Courts strike 1-2 punch at reproductive rights

Reproductive justice took a one-two punch in unrelated court decisions on Oct. 31 and Nov. 1. One court allowed a medically unnecessary law to close many women’s health centers that perform abortions in Texas. The other ruling was a “partial victory” for right-wingers who oppose the Affordable Care Act’s provision that employer-sponsored plans must provide free coverage for contraception.

On Oct. 31, a three-judge panel in the Fifth Circuit Court mandated that a Texas law go into effect immediately that requires doctors performing abortions to have admitting privileges at a nearby hospital. That ruling overturned an Oct. 28 ruling by U.S. District Judge Lee Yeakel that the law was unconstitutional.

As a result, a third of the 36 women’s health care clinics in Texas were forced to close, denying more than 100 women these procedures on Nov. 1. Marva Sadler, of the Whole Women’s Health Center in Ft.

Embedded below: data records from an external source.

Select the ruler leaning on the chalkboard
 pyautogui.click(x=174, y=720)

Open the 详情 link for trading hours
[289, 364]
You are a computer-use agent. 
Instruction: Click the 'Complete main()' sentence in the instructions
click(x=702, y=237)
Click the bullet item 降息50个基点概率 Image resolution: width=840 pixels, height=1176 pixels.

Worth, told on Nov. 1 that of the 15 women whose abortions were cancelled, 14 said they did not have the money to travel long distances to get care and would have to carry these unintended pregnancies to term.

On Nov. 4, reproductive rights groups countered by filing an emergency application to the Supreme Court to reinstate Yeakel’s injunction and allow the law to proceed through the courts for a hearing scheduled in January. Nancy Northrup, president of the Center for Reproductive Rights, one of the groups filing the application, noted that the Texas mandate is opposed by leading medical associations and that its only purpose is to deny women access to safe medical care. (, Nov. 4)

Such arguments were heard loud and clear when Texas state Sen. Wendy Davis conducted an heroic 11-hour filibuster against the bill last June that ignited a firestorm of protests involving thousands of women and supporters, who swarmed the Capitol in Austin for several weeks.

As the immediate response of women seeking abortions shows, the law obviously discriminates against poor women, often women of color, and young and rural women, who do not have the financial means to travel long distances in Texas or who may even risk getting unregulated medical abortions in Mexico. Though groups like the National Network of Abortion Funds have issued emergency appeals for funds, not enough assistance may arrive in time to help the many women and families thrown into crisis by this law.

Texas Gov. Rick Perry paternalistically heralded the bill as promoting women’s health. Though he claims to be “pro-life,” he hypocritically refuses to expand Medicaid coverage in Texas for the working poor as part of the Affordable Care Act. This will cause enormous harm to vast numbers of low-income women and their families.

On Nov. 1, a ruling by the District of Columbia Circuit Court of Appeals stated that the provision in the ACA that employers provide free coverage for contraceptives in health care plans for their employees infringed on the individual religious freedoms of the employers, but that businesses do not have the right to challenge the provision on religious grounds.

With about 40 such challenges currently before the courts, the Nov. 2 New York Times noted, “The Supreme Court is expected to decide before Thanksgiving whether to review … cases about the mandate.”

Obviously, if progressives had won a single-payer system of national health care, this kind of issue would never have raised its ugly, racist, sexist, anti-poor head.

However the Supreme Court rules in both of these situations, one thing is clear. Those who support women’s right to reproductive justice — encompassing all those socioeconomic necessities of life that empower women — face huge challenges. Now is the time to unite and take to the streets as the women’s liberation movement did in the early 1970s. Only mass pressure will end the war on women’s reproductive rights once and for all.